19: J Endod. 2003 May;29(5):338-9.
Efficacy of calcium hydroxide: chlorhexidine paste as an intracanal medication in bovine dentin.
Evans MD, Baumgartner JC, Khemaleelakul SU, Xia T.
The purpose of this study was to evaluate the antibacterial efficacy of an intracanal medication composed of calcium hydroxide with 2% chlorhexidine. Dentin from 24 bovine incisors was used. The incisors were made into standardized cylindrical segments of dentin and infected with Enterococcus faecalis. They were then treated with an intracanal paste composed of calcium hydroxide and sterile water or an intracanal paste composed of calcium hydroxide and 2% chlorhexidine for 1 week. Dentin shavings were collected, suspended in solution, and spread on brain-heart infusion agar. After incubation, colony-forming units were enumerated. The amount of bacteria per mg of dentin was determined. The calcium hydroxide paste with 2% chlorhexidine was significantly more effective at killing E. faecalis in the dentinal tubules than calcium hydroxide with water.
20: Int Endod J. 2003 Apr;36(4):267-75.
Effectiveness of 2% chlorhexidine gel and calcium hydroxide against Enterococcus faecalis in bovine root dentine in vitro.

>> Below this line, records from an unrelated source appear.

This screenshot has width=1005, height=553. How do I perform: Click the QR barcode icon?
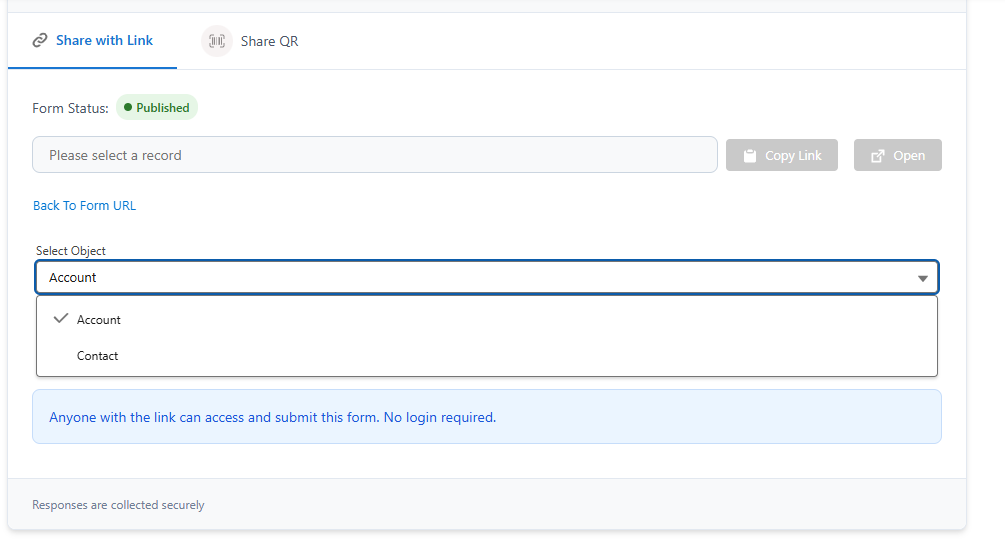pyautogui.click(x=217, y=41)
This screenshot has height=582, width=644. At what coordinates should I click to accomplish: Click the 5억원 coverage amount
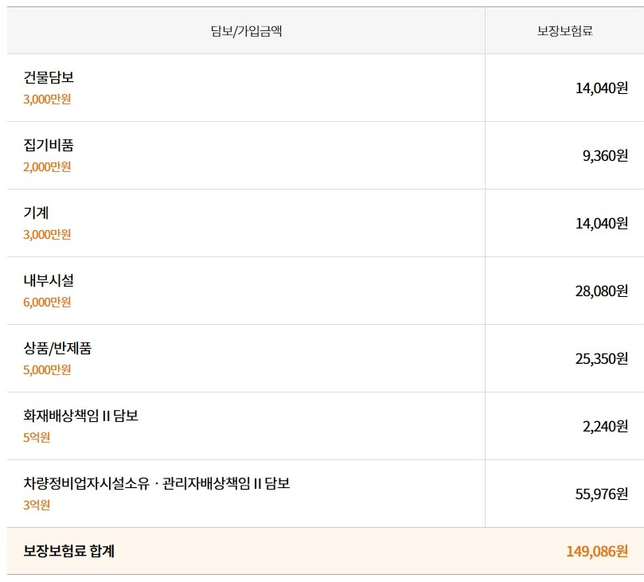click(x=36, y=437)
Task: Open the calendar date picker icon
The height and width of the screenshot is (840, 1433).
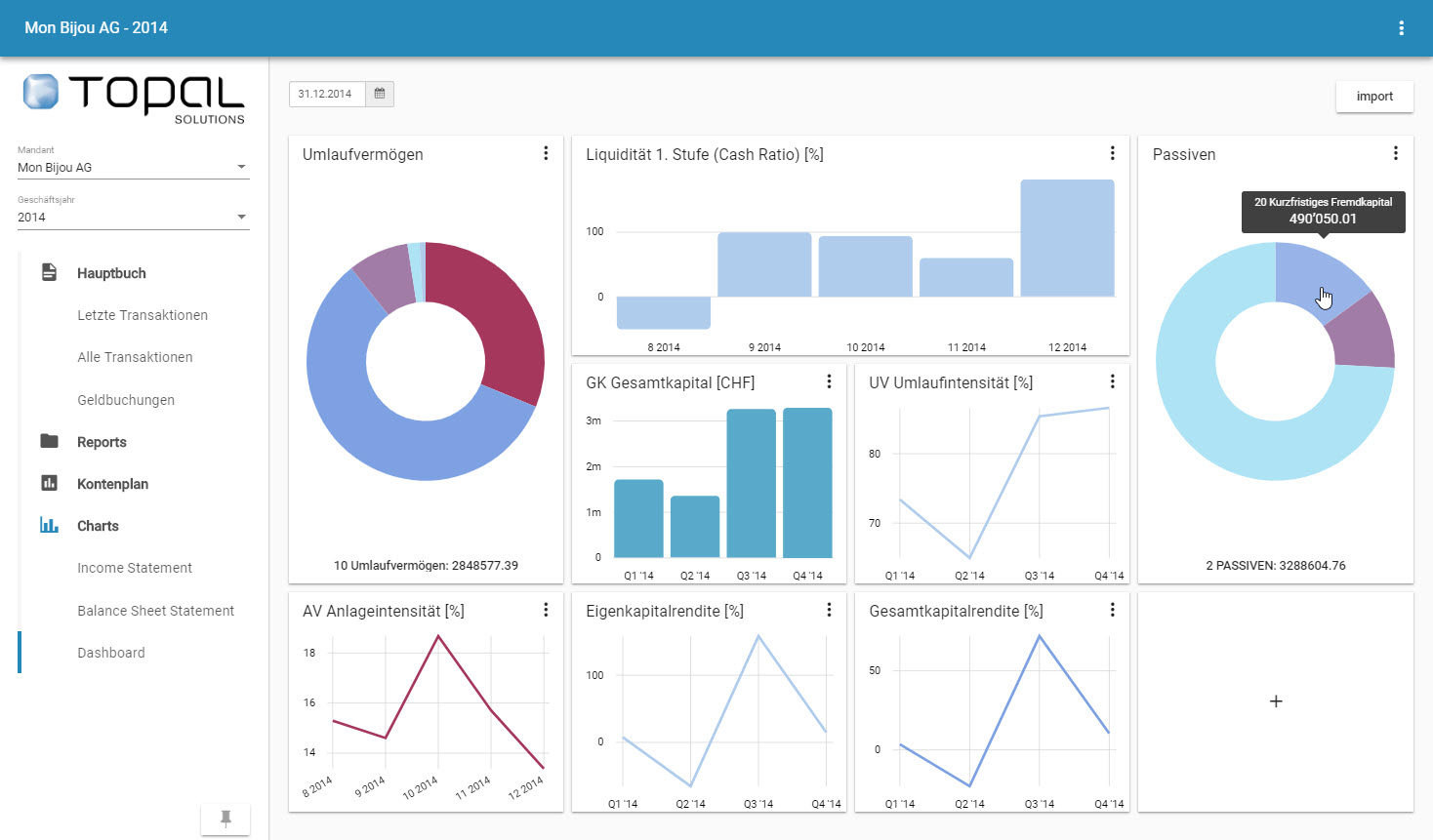Action: tap(380, 94)
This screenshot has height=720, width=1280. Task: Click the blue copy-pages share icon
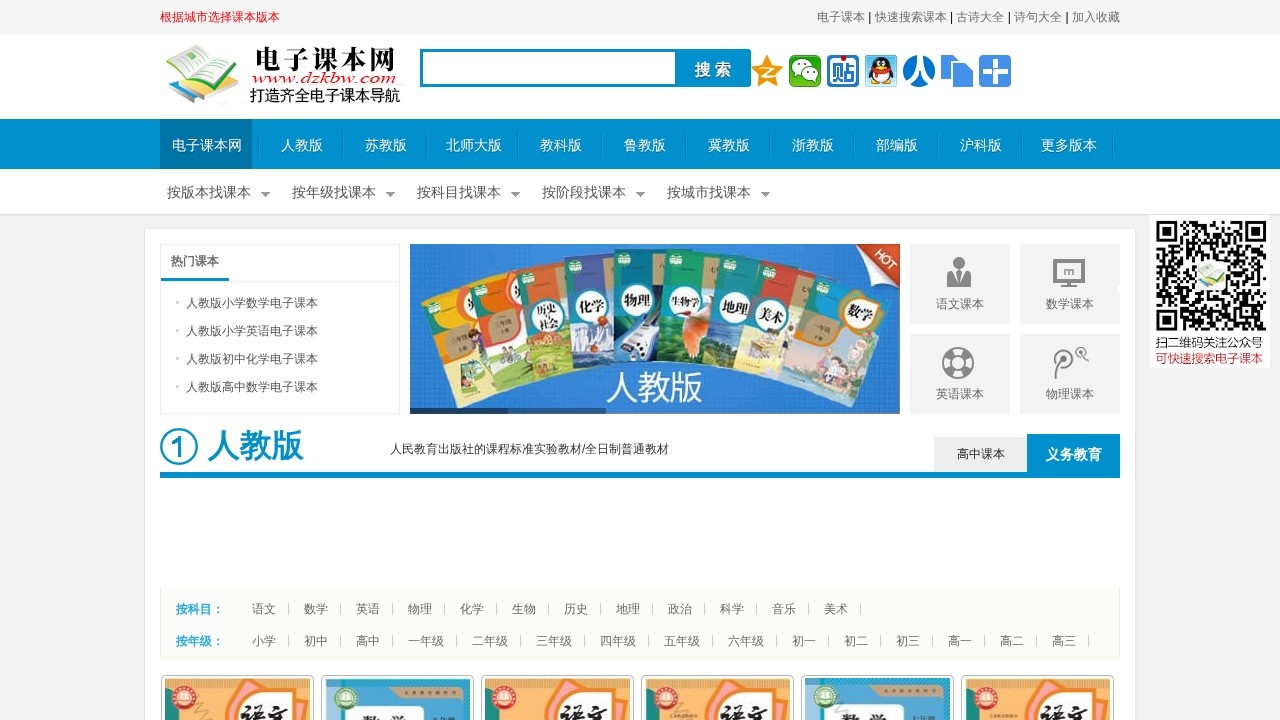point(956,71)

Gomes BP, Souza SF, Ferraz CC, Teixeira FB, Zaia AA, Valdrighi L, Souza-Filho FJ.
AIM: To evaluate the effectiveness of 2% chlorhexidine gluconate gel and calcium hydroxide (Ca(OH)2) as intracanal medicaments against Enterococcus faecalis.
METHODOLOGY: One hundred and eighty dentine tubes prepared from intact freshly extracted bovine maxillary central incisors were infected in vitro for 7 days with E. faecalis. The specimens were divided into four groups, according to the intracanal medicament used, as follows: Group 1: 2% chlorhexidine gluconate gel; Group 2: calcium hydroxide in a viscous vehicle (polyethyleneglycol 400); Group 3: 2% chlorhexidine gluconate gel + calcium hydroxide and Group 4: Brain Heart Infusion (BHI) broth (control group). The medicaments were placed into the canal
lumen and left there for experimental times of 1, 2, 7, 15 and 30 days. After each period, irrigation with sterile saline to remove the medicament was performed and the canals were dried with sterile paper points. Dentine chips were removed from the canals with sequential sterile round burs at low speed. The samples obtained with each bur were immediately collected in separate test tubes containing BHI broth. The tubes were incubated at 37 degrees C and daily observed for microbial growth, visualized by the medium turbidity. RESULTS:
Chlorhexidine gel alone completely inhibited the growth of E. faecalis after 1, 2, 7 and 15 days. Calcium hydroxide allowed microbial growth at all experimental times. The combination of chlorhexidine and Ca(OH)2 was effective after 1 and 2 days demonstrating 100% antibacterial action; however, its antibacterial activity reduced between 7 and 15 days. CONCLUSION: Under the conditions of this study, it can be concluded that 2% chlorhexidine gel alone was more effective against E. faecalis than calcium hydroxide (P < 0.05). However, its antibacterial activity depended on how long it remained inside the root canal.